(Un)Scrambled Thoughts

Haven’t done this in awhile…posting some drafty thoughts as I work through a few things I’ve read of late. For notes and more, see the @jmjafrx Tumblr…

On the one hand we have Ginzberg asking us: “What are the limits of our radical historical imagination?” 

On the other hand we have Fuentes saying:

“This is a project concerned with an ethics of history and the consequences of reproducing indifference to violence against and the silences of black lives. Our responsibility to these vulnerable historical subjects is to acknowledge and actively resist the perpetuation of their subjugation and commodification in our own discourse and historical practices. It is a gesture toward redress.” 

We have Morgan saying: “There is something about the institution of slavery that demands a framework in critical tension with the nation.” — which I can see as a method of redress and as pushing us into a radical historical imagination.

And then there is Woods, who is suggesting that black folk have long been invested in a liberatory ethic of remembering the past and have been creating space for that work using what he calls a “blues epistemology” to organize, create, and do this critical intellectual work. [Alondra Nelson’s new book, Social Life of DNA, IMHO, charts this same ethic and practice of remembering among African Americans from the 1970s through now, using reparations, DNA tests, and genealogy as her map]

Woods:

“The blues became the channel through which the Reconstruction generation grasped reality in the midst of disbelief, critiqued the plantation regime, and organized against it.” It also came in the form of “little-documented, long-forgotten, and seemingly ephemeral organizations and agendas.”

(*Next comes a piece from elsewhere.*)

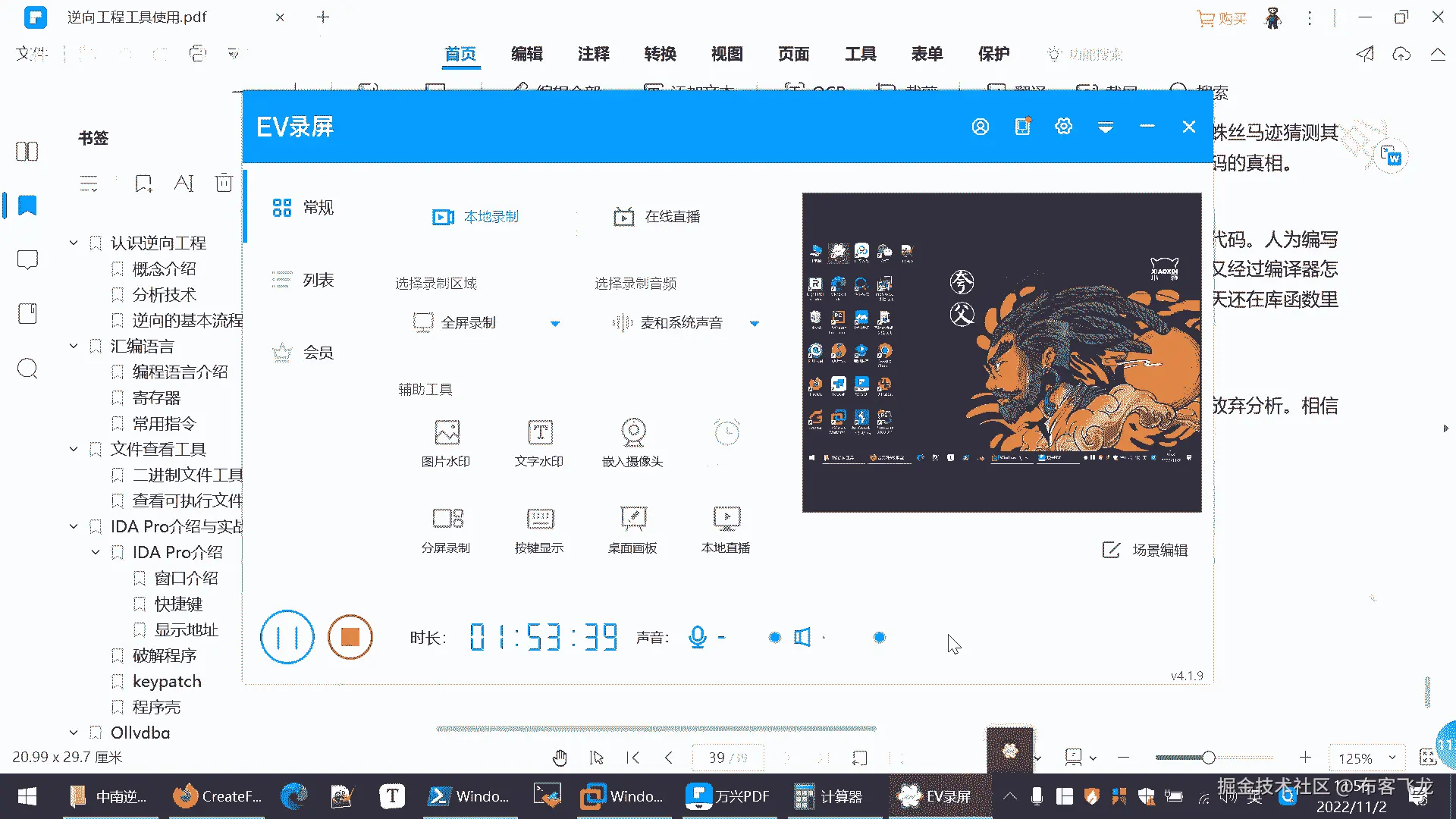Collapse the 汇编语言 bookmark tree node
The image size is (1456, 819).
pyautogui.click(x=74, y=346)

It certainly means historians and interdisciplinary historically minded scholars are struggling with how to write for and in service of creating a non-oppressive society. Ginzberg suggests we are not trained to do so. Can historians break past the boundaries they’ve placed around their own historical imagination and what would that mean–methodologically, in our prose? Woods suggests black folk [working class African Americans of the Gulf South in particular] already do this. Maybe they have something to teach us?